▸ PROVIDED RECORDS
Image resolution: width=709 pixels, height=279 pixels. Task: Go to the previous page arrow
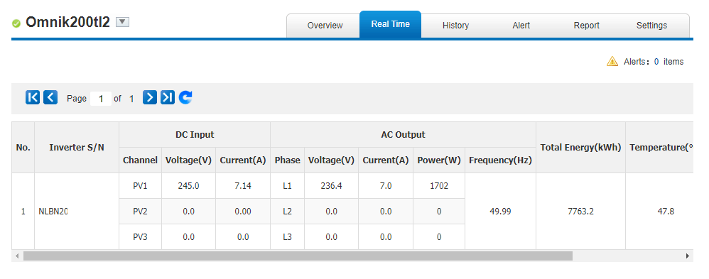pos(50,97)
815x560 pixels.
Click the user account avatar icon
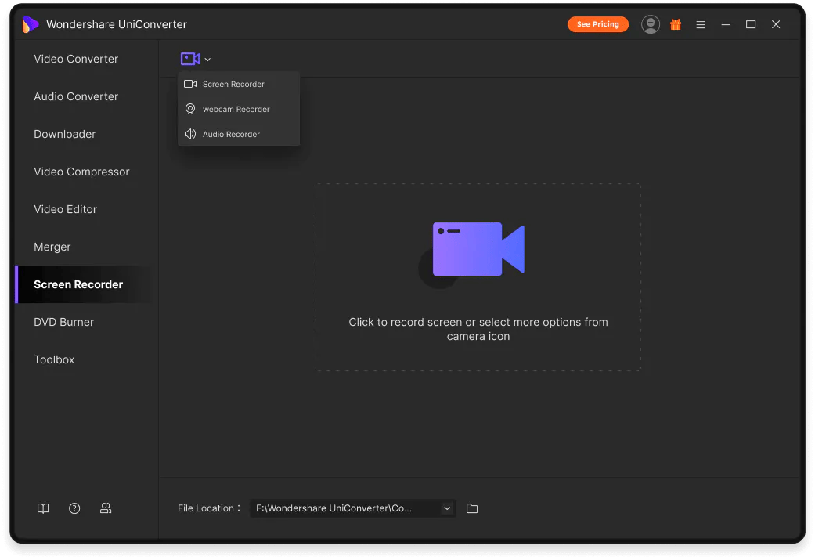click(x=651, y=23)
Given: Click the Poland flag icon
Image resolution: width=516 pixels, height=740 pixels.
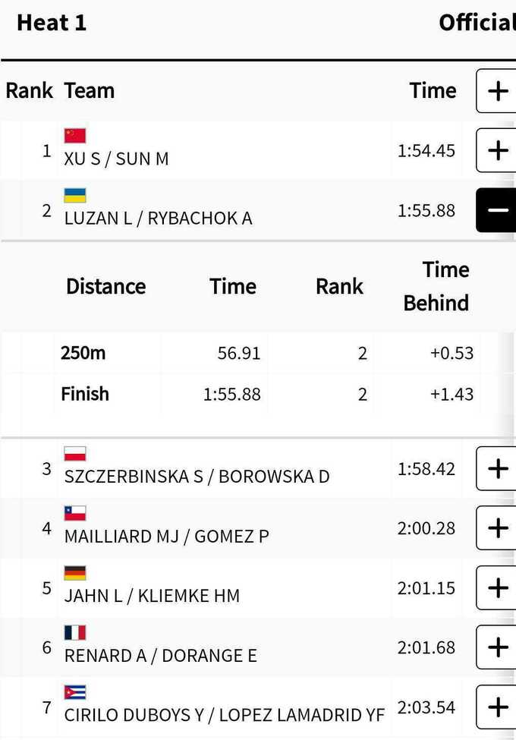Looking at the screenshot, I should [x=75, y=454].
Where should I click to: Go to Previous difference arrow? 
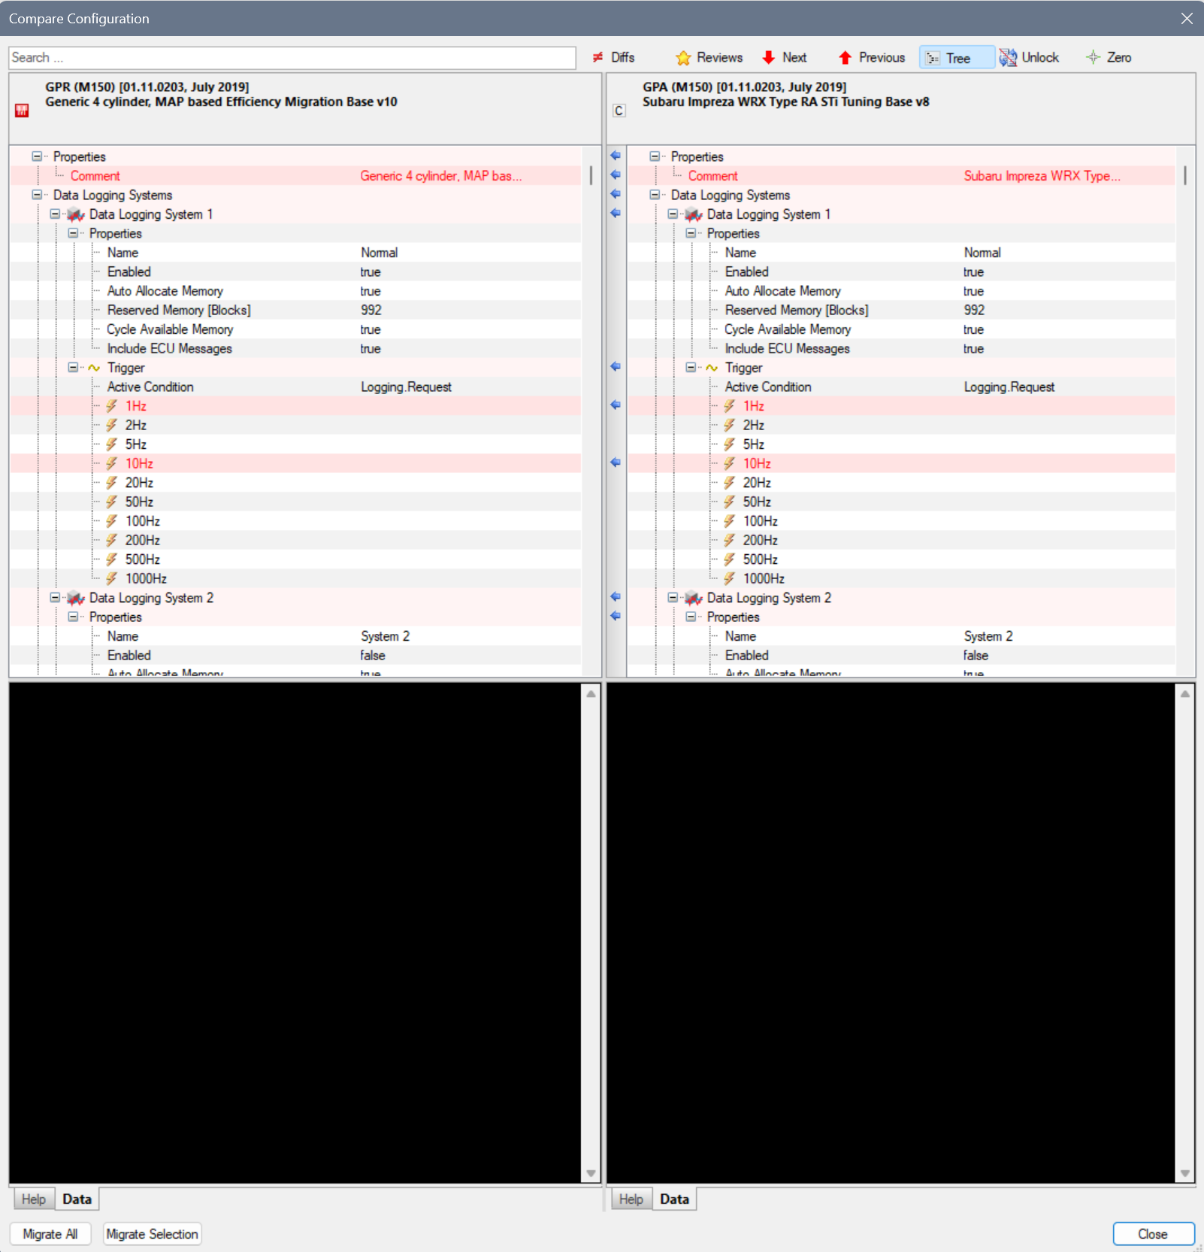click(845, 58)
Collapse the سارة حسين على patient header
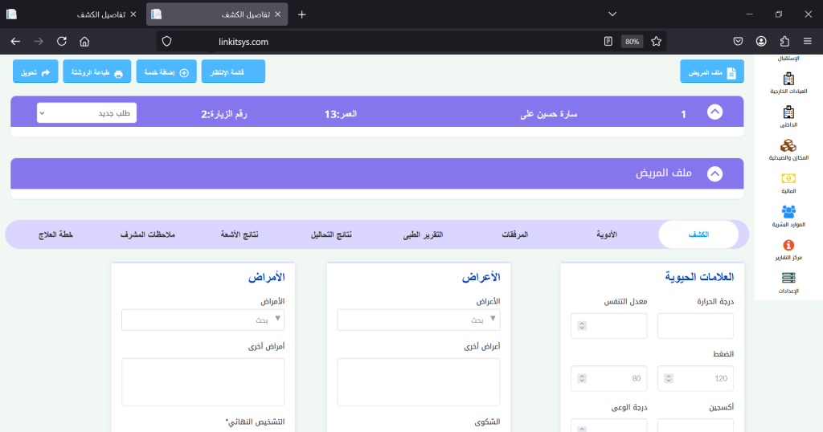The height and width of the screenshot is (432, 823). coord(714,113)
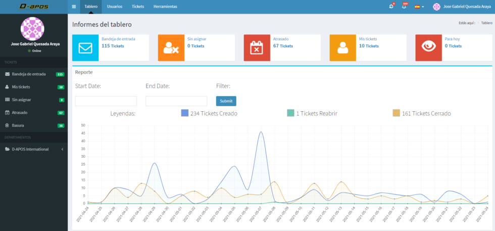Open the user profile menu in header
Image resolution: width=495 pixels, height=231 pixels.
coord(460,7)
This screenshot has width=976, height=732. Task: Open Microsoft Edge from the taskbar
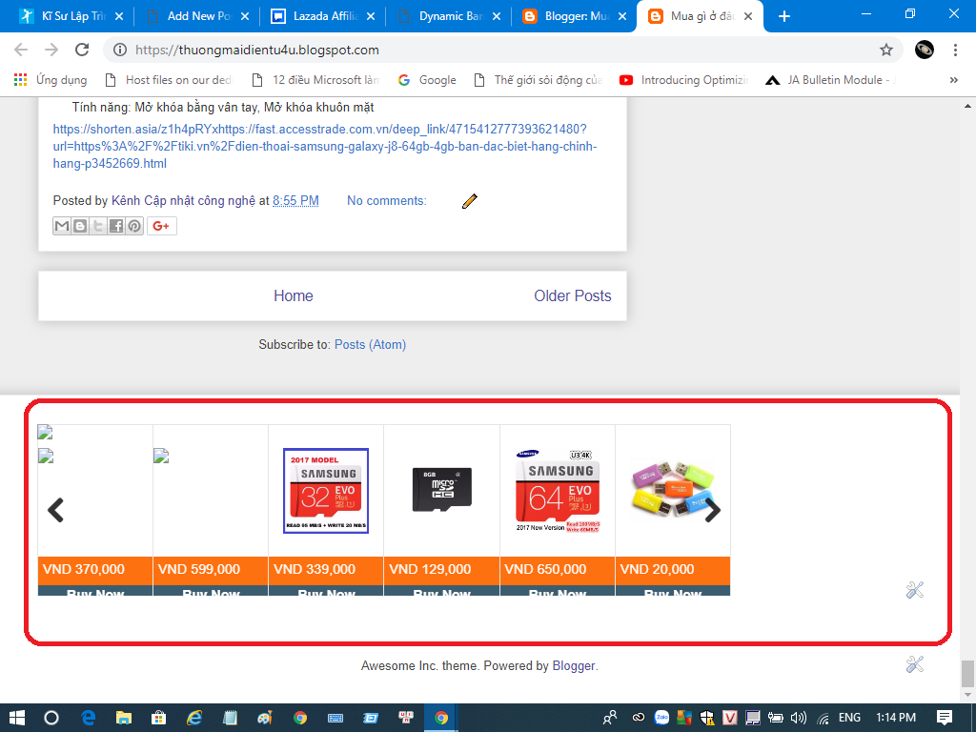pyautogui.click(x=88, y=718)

▸ EXERCISE DETAILS
Repeat the data verbatim, excluding all pictures.

▸ EXERCISE RESPONSE
Image resolution: width=709 pixels, height=279 pixels. Task: Go to the previous page arrow
pos(50,97)
815x560 pixels.
Click the user account avatar icon
click(x=651, y=23)
Given: Click the Poland flag icon
Image resolution: width=516 pixels, height=740 pixels.
Looking at the screenshot, I should [x=75, y=454].
Where should I click to: Go to Previous difference arrow? 
click(845, 58)
Collapse the سارة حسين على patient header
The height and width of the screenshot is (432, 823). coord(714,113)
Open the user profile menu in header
Image resolution: width=495 pixels, height=231 pixels.
coord(460,7)
This screenshot has width=976, height=732. Task: Open Microsoft Edge from the taskbar
pyautogui.click(x=88, y=718)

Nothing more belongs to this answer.